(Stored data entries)
-=-=-

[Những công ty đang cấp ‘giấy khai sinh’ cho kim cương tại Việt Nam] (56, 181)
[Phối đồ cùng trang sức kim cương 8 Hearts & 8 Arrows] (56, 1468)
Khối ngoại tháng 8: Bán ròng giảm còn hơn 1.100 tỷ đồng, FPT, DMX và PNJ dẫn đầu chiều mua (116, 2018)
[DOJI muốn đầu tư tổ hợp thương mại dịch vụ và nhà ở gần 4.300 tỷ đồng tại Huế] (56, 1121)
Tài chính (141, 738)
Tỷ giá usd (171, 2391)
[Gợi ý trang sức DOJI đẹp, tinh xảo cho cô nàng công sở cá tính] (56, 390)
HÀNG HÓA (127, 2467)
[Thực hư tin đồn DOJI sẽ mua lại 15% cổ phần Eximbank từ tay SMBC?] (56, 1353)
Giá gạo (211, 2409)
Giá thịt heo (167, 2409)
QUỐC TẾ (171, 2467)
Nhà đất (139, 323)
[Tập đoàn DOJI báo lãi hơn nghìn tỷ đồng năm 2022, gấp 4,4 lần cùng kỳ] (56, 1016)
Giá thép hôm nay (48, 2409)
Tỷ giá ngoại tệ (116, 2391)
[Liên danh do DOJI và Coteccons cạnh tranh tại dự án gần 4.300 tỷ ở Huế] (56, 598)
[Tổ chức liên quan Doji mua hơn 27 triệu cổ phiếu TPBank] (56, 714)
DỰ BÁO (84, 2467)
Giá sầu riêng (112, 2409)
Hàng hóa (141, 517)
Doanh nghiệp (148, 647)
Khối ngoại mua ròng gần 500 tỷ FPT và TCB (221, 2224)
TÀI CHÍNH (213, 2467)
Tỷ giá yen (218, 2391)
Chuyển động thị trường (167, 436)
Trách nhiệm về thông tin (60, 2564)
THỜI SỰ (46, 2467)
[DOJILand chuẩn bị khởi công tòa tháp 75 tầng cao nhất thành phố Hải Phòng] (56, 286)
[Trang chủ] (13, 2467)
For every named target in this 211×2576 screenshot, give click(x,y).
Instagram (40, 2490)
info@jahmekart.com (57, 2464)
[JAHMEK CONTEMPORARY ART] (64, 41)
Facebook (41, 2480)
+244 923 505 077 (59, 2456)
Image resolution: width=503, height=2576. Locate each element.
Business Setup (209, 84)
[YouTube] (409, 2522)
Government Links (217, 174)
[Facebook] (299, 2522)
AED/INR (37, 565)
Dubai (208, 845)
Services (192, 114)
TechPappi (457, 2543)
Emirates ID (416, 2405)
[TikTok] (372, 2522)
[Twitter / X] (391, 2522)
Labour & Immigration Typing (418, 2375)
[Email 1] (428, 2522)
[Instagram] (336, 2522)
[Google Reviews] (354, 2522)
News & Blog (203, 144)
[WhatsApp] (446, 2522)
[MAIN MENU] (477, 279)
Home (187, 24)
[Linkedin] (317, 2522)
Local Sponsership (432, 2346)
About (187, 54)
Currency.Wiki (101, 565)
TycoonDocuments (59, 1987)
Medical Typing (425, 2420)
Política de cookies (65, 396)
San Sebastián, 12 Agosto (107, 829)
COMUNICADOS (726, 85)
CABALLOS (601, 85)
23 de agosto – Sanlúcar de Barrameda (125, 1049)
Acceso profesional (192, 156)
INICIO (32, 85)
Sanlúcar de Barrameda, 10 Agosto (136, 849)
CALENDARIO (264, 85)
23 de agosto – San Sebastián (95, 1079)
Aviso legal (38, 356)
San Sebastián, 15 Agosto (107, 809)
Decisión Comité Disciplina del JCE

-=-=-

**Problem:**
Transcribe the full set of records precisely.

**Task result:**
[Những công ty đang cấp ‘giấy khai sinh’ cho kim cương tại Việt Nam] (56, 181)
[Phối đồ cùng trang sức kim cương 8 Hearts & 8 Arrows] (56, 1468)
Khối ngoại tháng 8: Bán ròng giảm còn hơn 1.100 tỷ đồng, FPT, DMX và PNJ dẫn đầu chiều mua (116, 2018)
[DOJI muốn đầu tư tổ hợp thương mại dịch vụ và nhà ở gần 4.300 tỷ đồng tại Huế] (56, 1121)
Tài chính (141, 738)
Tỷ giá usd (171, 2391)
[Gợi ý trang sức DOJI đẹp, tinh xảo cho cô nàng công sở cá tính] (56, 390)
HÀNG HÓA (127, 2467)
[Thực hư tin đồn DOJI sẽ mua lại 15% cổ phần Eximbank từ tay SMBC?] (56, 1353)
Giá gạo (211, 2409)
Giá thịt heo (167, 2409)
QUỐC TẾ (171, 2467)
Nhà đất (139, 323)
[Tập đoàn DOJI báo lãi hơn nghìn tỷ đồng năm 2022, gấp 4,4 lần cùng kỳ] (56, 1016)
Giá thép hôm nay (48, 2409)
Tỷ giá ngoại tệ (116, 2391)
[Liên danh do DOJI và Coteccons cạnh tranh tại dự án gần 4.300 tỷ ở Huế] (56, 598)
[Tổ chức liên quan Doji mua hơn 27 triệu cổ phiếu TPBank] (56, 714)
DỰ BÁO (84, 2467)
Giá sầu riêng (112, 2409)
Hàng hóa (141, 517)
Doanh nghiệp (148, 647)
Khối ngoại mua ròng gần 500 tỷ FPT và TCB (221, 2224)
TÀI CHÍNH (213, 2467)
Tỷ giá yen (218, 2391)
Chuyển động thị trường (167, 436)
Trách nhiệm về thông tin (60, 2564)
THỜI SỰ (46, 2467)
[DOJILand chuẩn bị khởi công tòa tháp 75 tầng cao nhất thành phố Hải Phòng] (56, 286)
[Trang chủ] (13, 2467)
For every named target in this 211×2576 screenshot, give click(x,y).
Instagram (40, 2490)
info@jahmekart.com (57, 2464)
[JAHMEK CONTEMPORARY ART] (64, 41)
Facebook (41, 2480)
+244 923 505 077 (59, 2456)
Image resolution: width=503, height=2576. Locate each element.
Business Setup (209, 84)
[YouTube] (409, 2522)
Government Links (217, 174)
[Facebook] (299, 2522)
AED/INR (37, 565)
Dubai (208, 845)
Services (192, 114)
TechPappi (457, 2543)
Emirates ID (416, 2405)
[TikTok] (372, 2522)
[Twitter / X] (391, 2522)
Labour & Immigration Typing (418, 2375)
[Email 1] (428, 2522)
[Instagram] (336, 2522)
[Google Reviews] (354, 2522)
News & Blog (203, 144)
[WhatsApp] (446, 2522)
[MAIN MENU] (477, 279)
Home (187, 24)
[Linkedin] (317, 2522)
Local Sponsership (432, 2346)
About (187, 54)
Currency.Wiki (101, 565)
TycoonDocuments (59, 1987)
Medical Typing (425, 2420)
Política de cookies (65, 396)
San Sebastián, 12 Agosto (107, 829)
COMUNICADOS (726, 85)
CABALLOS (601, 85)
23 de agosto – Sanlúcar de Barrameda (125, 1049)
Acceso profesional (192, 156)
INICIO (32, 85)
Sanlúcar de Barrameda, 10 Agosto (136, 849)
CALENDARIO (264, 85)
23 de agosto – San Sebastián (95, 1079)
Aviso legal (38, 356)
San Sebastián, 15 Agosto (107, 809)
Decisión Comité Disciplina del JCE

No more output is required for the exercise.